Could you extract the part of the passage on imperfect fungi from "There are some" up to and including "is not understood.", copying it word for word?

GIVEN TEXT:

# # # # # # #

There are some 25,000 species of Deuteromycota, or imperfect fungi, so called because their manner of reproduction is asexual and not understood. These fungi include numerous molds, one of which is the source of penicillin. Other variants cause fungal infection of the feet, jock itch and ringworm. Some species of the genus Deuteromycota are important for making Camembert, Roquefort and blue cheese.


The life cycle of all living organisms ultimately is based on their manner of reproduction. Males of both plants and animals behave one way; females behave in another. Deuteromycota (Greek for "second fungi"), is the name of a diverse group fungi that produce only asexual spores. The case of Deuteromycota is anomalous because researchers do not know how they reproduce; hence, the details of their life cycle is not understood.

The Perfect Phase

Mycologists refer to the sexual reproduction of a fungus as the "perfect phase." However, the sexual reproduction of Deuteromycota, a heterogeneous group of species of fungi that are otherwise unrelated to one another, never have been observed.

# # # # # # #

DATA:
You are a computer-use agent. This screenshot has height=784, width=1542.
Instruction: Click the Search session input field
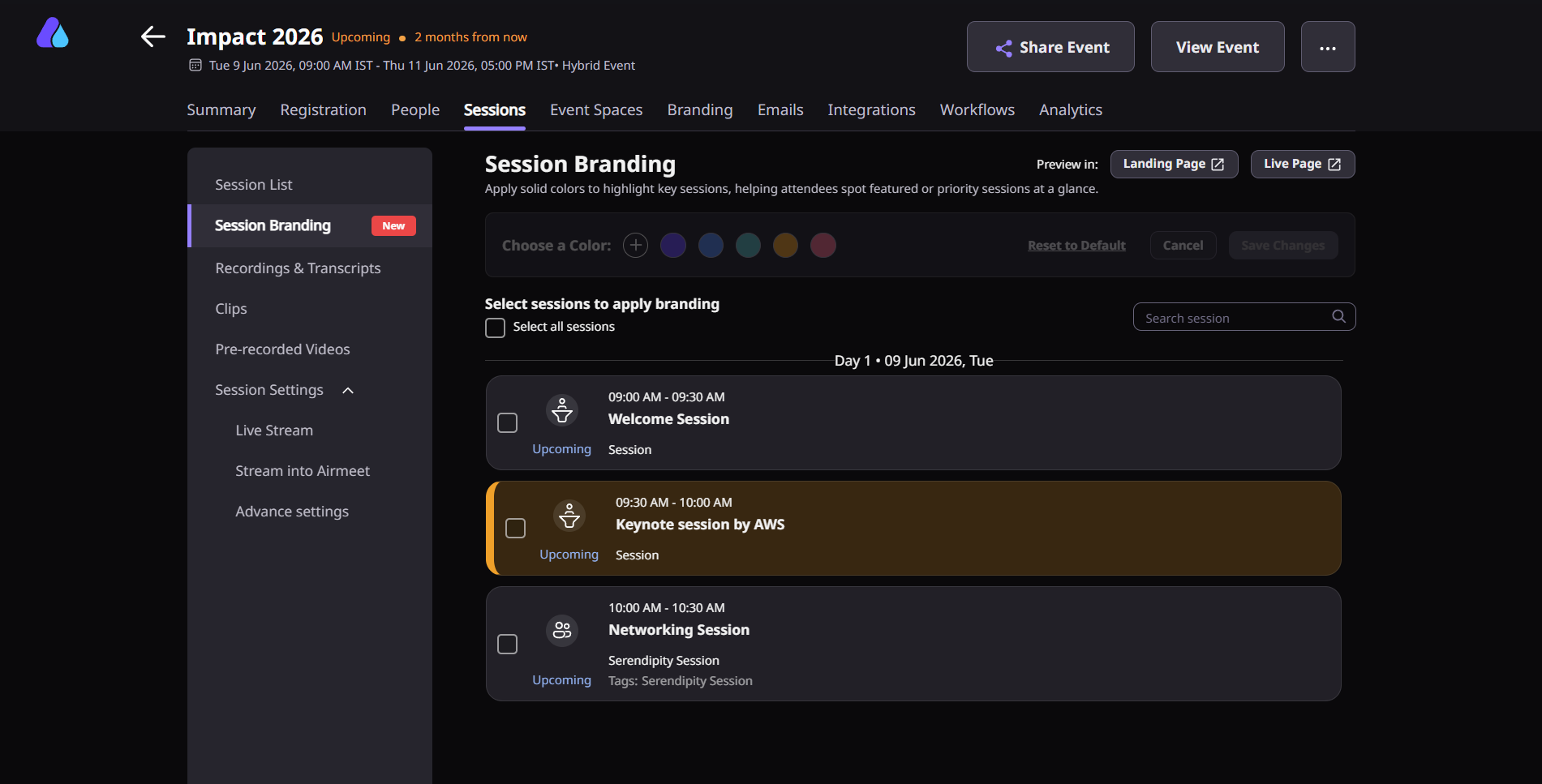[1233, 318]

# # # # # # #

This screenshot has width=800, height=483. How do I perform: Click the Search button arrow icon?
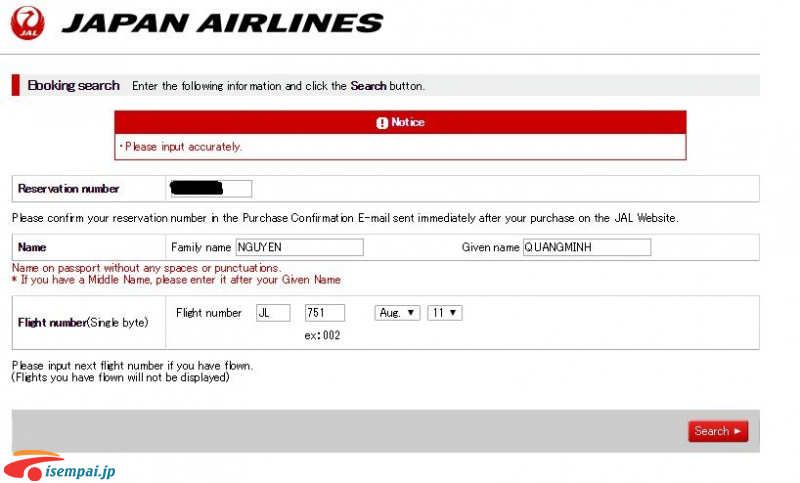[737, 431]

# # # # # # #

RESPONSE:
There are some 25,000 species of Deuteromycota, or imperfect fungi, so called because their manner of reproduction is asexual and not understood. These fungi include numerous molds, one of which is the source of penicillin. Other variants cause fungal infection of the feet, jock itch and ringworm. Some species of the genus Deuteromycota are important for making Camembert, Roquefort and blue cheese.


The life cycle of all living organisms ultimately is based on their manner of reproduction. Males of both plants and animals behave one way; females behave in another. Deuteromycota (Greek for "second fungi"), is the name of a diverse group fungi that produce only asexual spores. The case of Deuteromycota is anomalous because researchers do not know how they reproduce; hence, the details of their life cycle is not understood.